WHAT YOU SHOULD DO: Your response should contain every record below, copied exactly.

◆ ◆ ◆ ◆

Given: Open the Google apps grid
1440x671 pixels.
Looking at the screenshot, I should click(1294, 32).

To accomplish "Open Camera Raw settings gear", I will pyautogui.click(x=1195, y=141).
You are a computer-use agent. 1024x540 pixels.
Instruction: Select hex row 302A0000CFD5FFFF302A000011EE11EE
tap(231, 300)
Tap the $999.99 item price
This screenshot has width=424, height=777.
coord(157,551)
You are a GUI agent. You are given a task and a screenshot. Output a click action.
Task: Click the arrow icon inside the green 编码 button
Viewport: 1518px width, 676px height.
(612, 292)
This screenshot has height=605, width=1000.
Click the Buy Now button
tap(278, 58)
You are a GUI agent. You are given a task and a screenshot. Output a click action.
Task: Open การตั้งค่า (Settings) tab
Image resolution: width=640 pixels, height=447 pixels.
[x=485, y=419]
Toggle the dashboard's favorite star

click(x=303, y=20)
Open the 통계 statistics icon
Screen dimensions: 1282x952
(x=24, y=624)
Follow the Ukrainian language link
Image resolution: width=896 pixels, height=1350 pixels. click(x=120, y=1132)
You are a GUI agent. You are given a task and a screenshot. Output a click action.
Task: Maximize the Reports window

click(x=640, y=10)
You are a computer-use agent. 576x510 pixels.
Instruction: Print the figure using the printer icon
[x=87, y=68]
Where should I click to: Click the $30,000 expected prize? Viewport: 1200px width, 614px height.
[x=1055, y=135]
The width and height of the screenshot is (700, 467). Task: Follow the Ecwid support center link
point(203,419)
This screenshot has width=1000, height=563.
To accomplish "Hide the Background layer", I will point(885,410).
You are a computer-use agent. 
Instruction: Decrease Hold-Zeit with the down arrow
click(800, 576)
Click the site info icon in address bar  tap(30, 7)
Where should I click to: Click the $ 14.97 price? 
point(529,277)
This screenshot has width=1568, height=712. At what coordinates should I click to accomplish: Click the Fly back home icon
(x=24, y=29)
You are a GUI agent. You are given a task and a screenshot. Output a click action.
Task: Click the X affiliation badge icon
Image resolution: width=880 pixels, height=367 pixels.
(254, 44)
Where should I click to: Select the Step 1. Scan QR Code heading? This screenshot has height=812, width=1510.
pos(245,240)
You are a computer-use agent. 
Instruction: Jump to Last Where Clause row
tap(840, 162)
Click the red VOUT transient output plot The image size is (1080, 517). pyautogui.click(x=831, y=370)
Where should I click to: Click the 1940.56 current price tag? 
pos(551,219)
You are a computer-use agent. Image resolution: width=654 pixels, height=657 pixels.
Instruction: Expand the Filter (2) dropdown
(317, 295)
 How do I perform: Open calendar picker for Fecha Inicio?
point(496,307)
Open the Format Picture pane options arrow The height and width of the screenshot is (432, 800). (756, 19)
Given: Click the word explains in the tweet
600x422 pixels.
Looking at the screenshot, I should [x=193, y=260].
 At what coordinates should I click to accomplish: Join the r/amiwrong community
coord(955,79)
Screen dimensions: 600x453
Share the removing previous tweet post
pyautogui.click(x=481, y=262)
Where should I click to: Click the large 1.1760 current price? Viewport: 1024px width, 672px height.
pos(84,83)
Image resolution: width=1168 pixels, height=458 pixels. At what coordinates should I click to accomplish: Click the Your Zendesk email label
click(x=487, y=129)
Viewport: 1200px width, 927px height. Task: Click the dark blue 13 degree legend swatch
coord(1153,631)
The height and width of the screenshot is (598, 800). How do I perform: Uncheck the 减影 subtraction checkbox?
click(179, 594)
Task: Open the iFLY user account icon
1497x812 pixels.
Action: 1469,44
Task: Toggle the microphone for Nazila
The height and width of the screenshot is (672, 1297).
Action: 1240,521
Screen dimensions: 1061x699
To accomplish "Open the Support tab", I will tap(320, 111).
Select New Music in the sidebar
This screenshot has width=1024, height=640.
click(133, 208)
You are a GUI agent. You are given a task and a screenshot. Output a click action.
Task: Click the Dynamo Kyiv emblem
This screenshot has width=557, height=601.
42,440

◆ ◆ ◆ ◆

SOLUTION FOR THIS EXERCISE:
Given: Open the Google apps grid
1440x671 pixels.
Looking at the screenshot, I should click(1294, 32).

To accomplish "Open Camera Raw settings gear", I will pyautogui.click(x=1195, y=141).
You are a computer-use agent. 1024x540 pixels.
Instruction: Select hex row 302A0000CFD5FFFF302A000011EE11EE
tap(231, 300)
Tap the $999.99 item price
This screenshot has width=424, height=777.
coord(157,551)
You are a GUI agent. You are given a task and a screenshot. Output a click action.
Task: Click the arrow icon inside the green 编码 button
Viewport: 1518px width, 676px height.
(612, 292)
This screenshot has height=605, width=1000.
Click the Buy Now button
tap(278, 58)
You are a GUI agent. You are given a task and a screenshot. Output a click action.
Task: Open การตั้งค่า (Settings) tab
Image resolution: width=640 pixels, height=447 pixels.
[x=485, y=419]
Toggle the dashboard's favorite star

click(x=303, y=20)
Open the 통계 statistics icon
Screen dimensions: 1282x952
(x=24, y=624)
Follow the Ukrainian language link
Image resolution: width=896 pixels, height=1350 pixels. click(x=120, y=1132)
You are a GUI agent. You are given a task and a screenshot. Output a click action.
Task: Maximize the Reports window

click(x=640, y=10)
You are a computer-use agent. 576x510 pixels.
Instruction: Print the figure using the printer icon
[x=87, y=68]
Where should I click to: Click the $30,000 expected prize? Viewport: 1200px width, 614px height.
[x=1055, y=135]
The width and height of the screenshot is (700, 467). Task: Follow the Ecwid support center link
point(203,419)
This screenshot has width=1000, height=563.
To accomplish "Hide the Background layer", I will point(885,410).
You are a computer-use agent. 
Instruction: Decrease Hold-Zeit with the down arrow
click(800, 576)
Click the site info icon in address bar  tap(30, 7)
Where should I click to: Click the $ 14.97 price? 
point(529,277)
This screenshot has width=1568, height=712. At what coordinates should I click to accomplish: Click the Fly back home icon
(x=24, y=29)
You are a GUI agent. You are given a task and a screenshot. Output a click action.
Task: Click the X affiliation badge icon
Image resolution: width=880 pixels, height=367 pixels.
(254, 44)
Where should I click to: Select the Step 1. Scan QR Code heading? This screenshot has height=812, width=1510.
pos(245,240)
You are a computer-use agent. 
Instruction: Jump to Last Where Clause row
tap(840, 162)
Click the red VOUT transient output plot The image size is (1080, 517). pyautogui.click(x=831, y=370)
Where should I click to: Click the 1940.56 current price tag? 
pos(551,219)
You are a computer-use agent. Image resolution: width=654 pixels, height=657 pixels.
Instruction: Expand the Filter (2) dropdown
(317, 295)
 How do I perform: Open calendar picker for Fecha Inicio?
point(496,307)
Open the Format Picture pane options arrow The height and width of the screenshot is (432, 800). (756, 19)
Given: Click the word explains in the tweet
600x422 pixels.
Looking at the screenshot, I should [x=193, y=260].
 At what coordinates should I click to accomplish: Join the r/amiwrong community
coord(955,79)
Screen dimensions: 600x453
Share the removing previous tweet post
pyautogui.click(x=481, y=262)
Where should I click to: Click the large 1.1760 current price? Viewport: 1024px width, 672px height.
pos(84,83)
Image resolution: width=1168 pixels, height=458 pixels. At what coordinates should I click to accomplish: Click the Your Zendesk email label
click(x=487, y=129)
Viewport: 1200px width, 927px height. Task: Click the dark blue 13 degree legend swatch
coord(1153,631)
The height and width of the screenshot is (598, 800). How do I perform: Uncheck the 减影 subtraction checkbox?
click(179, 594)
Task: Open the iFLY user account icon
1497x812 pixels.
Action: 1469,44
Task: Toggle the microphone for Nazila
The height and width of the screenshot is (672, 1297).
Action: 1240,521
Screen dimensions: 1061x699
To accomplish "Open the Support tab", I will tap(320, 111).
Select New Music in the sidebar
This screenshot has width=1024, height=640.
click(133, 208)
You are a GUI agent. You are given a task and a screenshot. Output a click action.
Task: Click the Dynamo Kyiv emblem
This screenshot has width=557, height=601.
42,440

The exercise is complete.